→ **Exercise aim**
Using the listing below, work out the number of lines in which "agent" appears; return only that figure.

→ **Information supplied**
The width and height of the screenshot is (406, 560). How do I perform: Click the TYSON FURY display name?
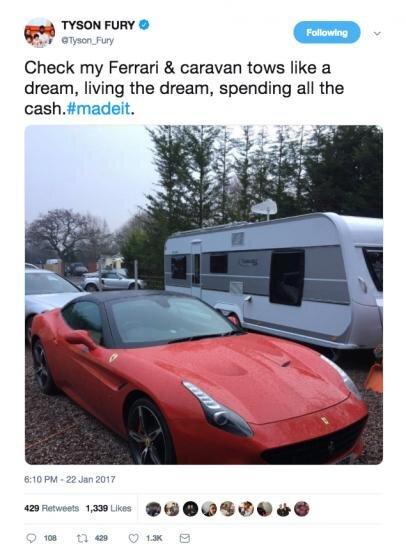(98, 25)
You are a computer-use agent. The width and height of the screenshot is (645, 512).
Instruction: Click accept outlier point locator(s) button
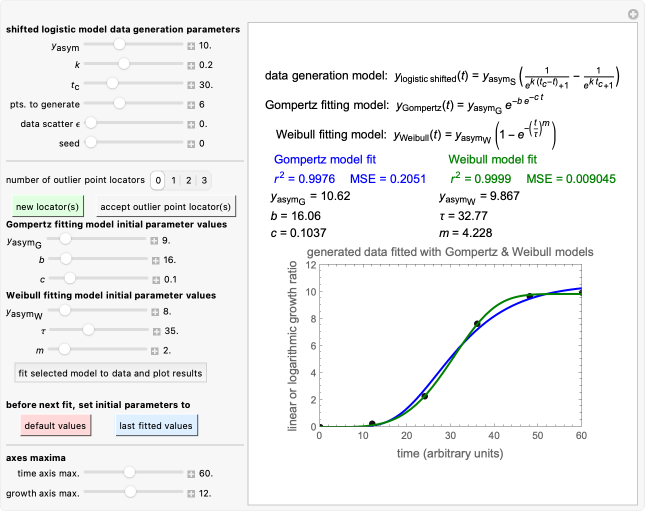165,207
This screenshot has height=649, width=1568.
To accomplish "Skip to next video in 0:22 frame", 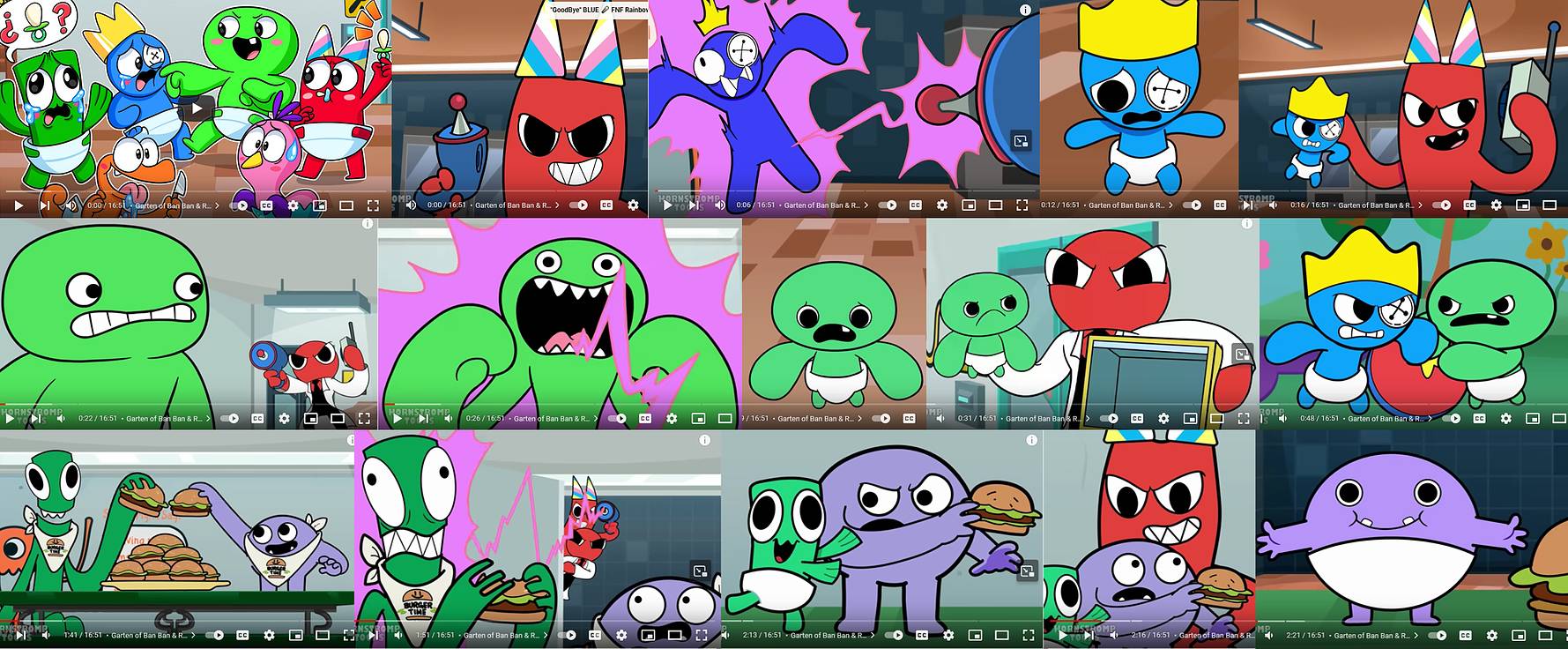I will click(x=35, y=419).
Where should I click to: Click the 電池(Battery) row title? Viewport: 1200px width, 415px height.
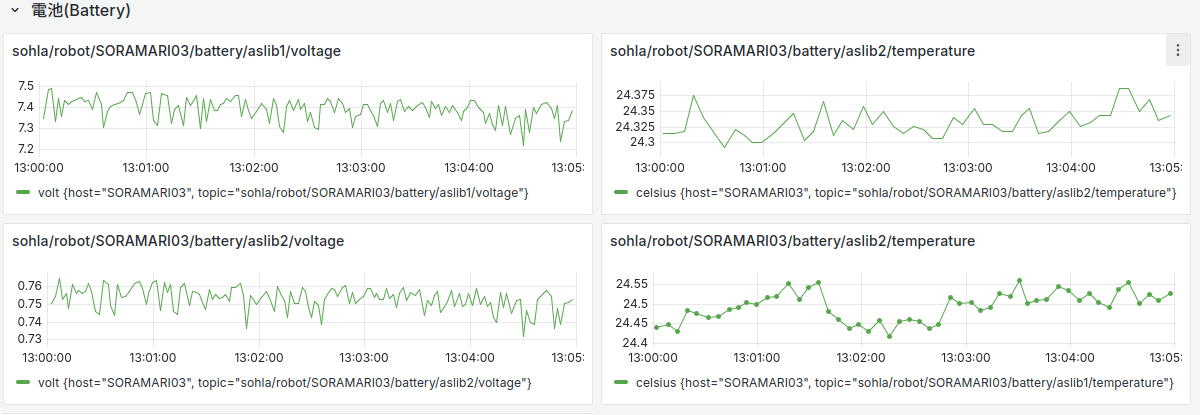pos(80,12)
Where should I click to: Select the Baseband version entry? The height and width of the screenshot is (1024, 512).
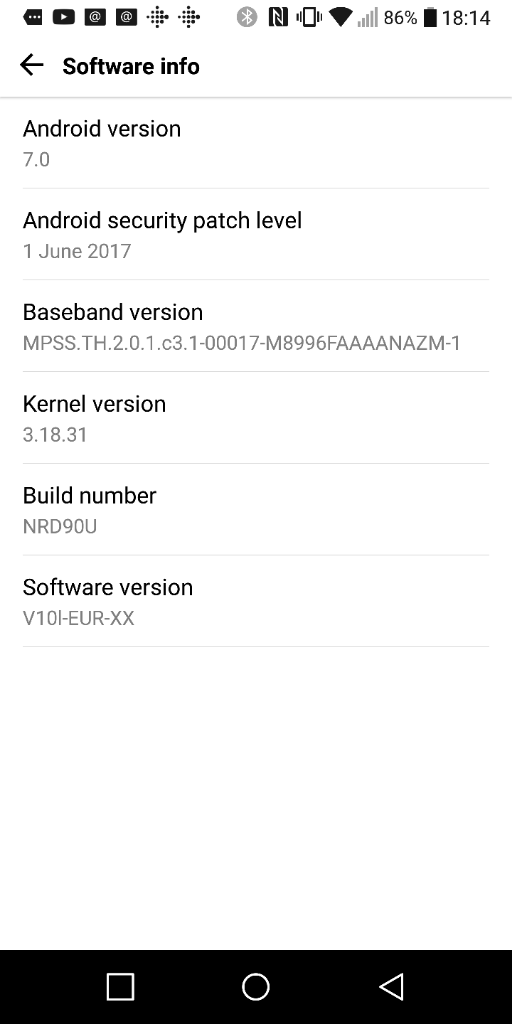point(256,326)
* * *
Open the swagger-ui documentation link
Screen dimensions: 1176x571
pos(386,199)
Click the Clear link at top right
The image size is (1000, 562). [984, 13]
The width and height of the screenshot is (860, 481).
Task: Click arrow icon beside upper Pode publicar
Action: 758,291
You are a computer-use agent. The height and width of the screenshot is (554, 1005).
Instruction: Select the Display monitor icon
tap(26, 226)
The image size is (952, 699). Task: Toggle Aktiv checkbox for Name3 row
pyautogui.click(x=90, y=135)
* * *
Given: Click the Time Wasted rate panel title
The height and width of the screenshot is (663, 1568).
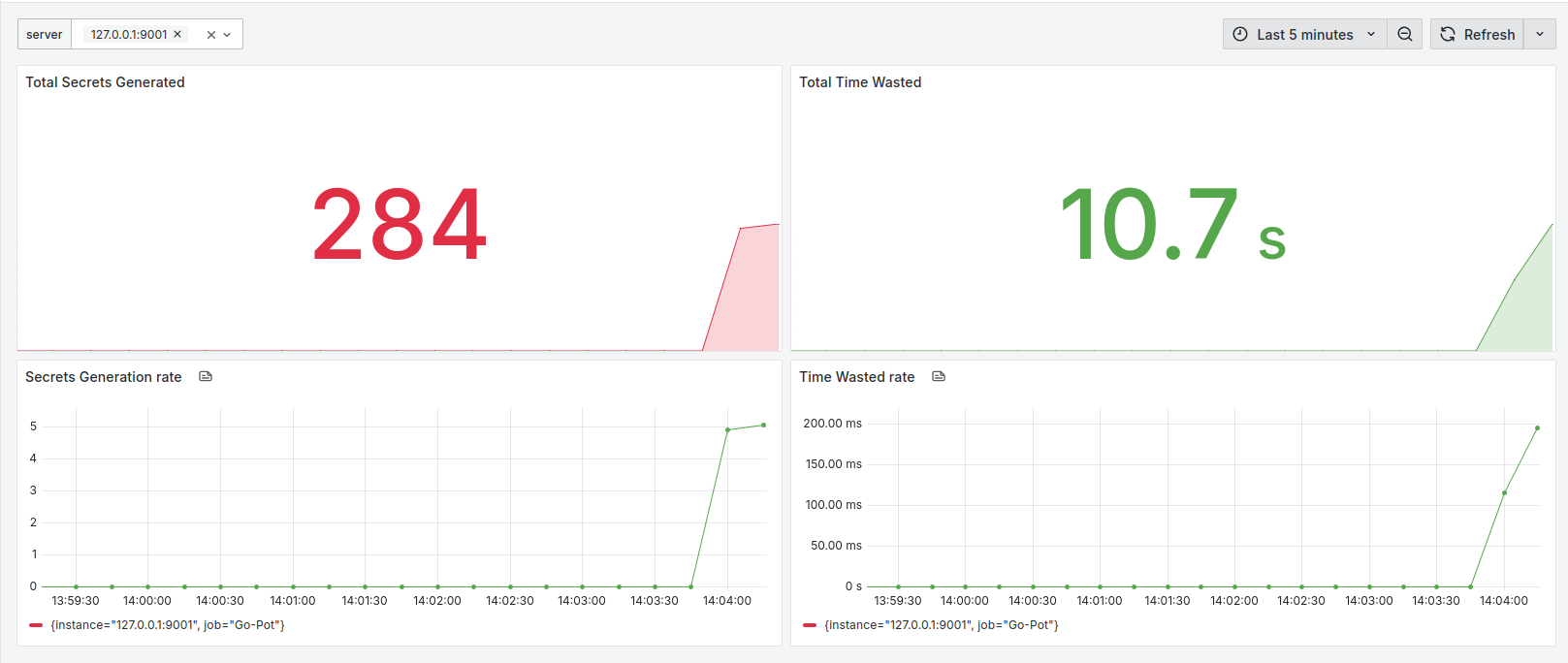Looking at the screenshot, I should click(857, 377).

→ **Expected answer**
2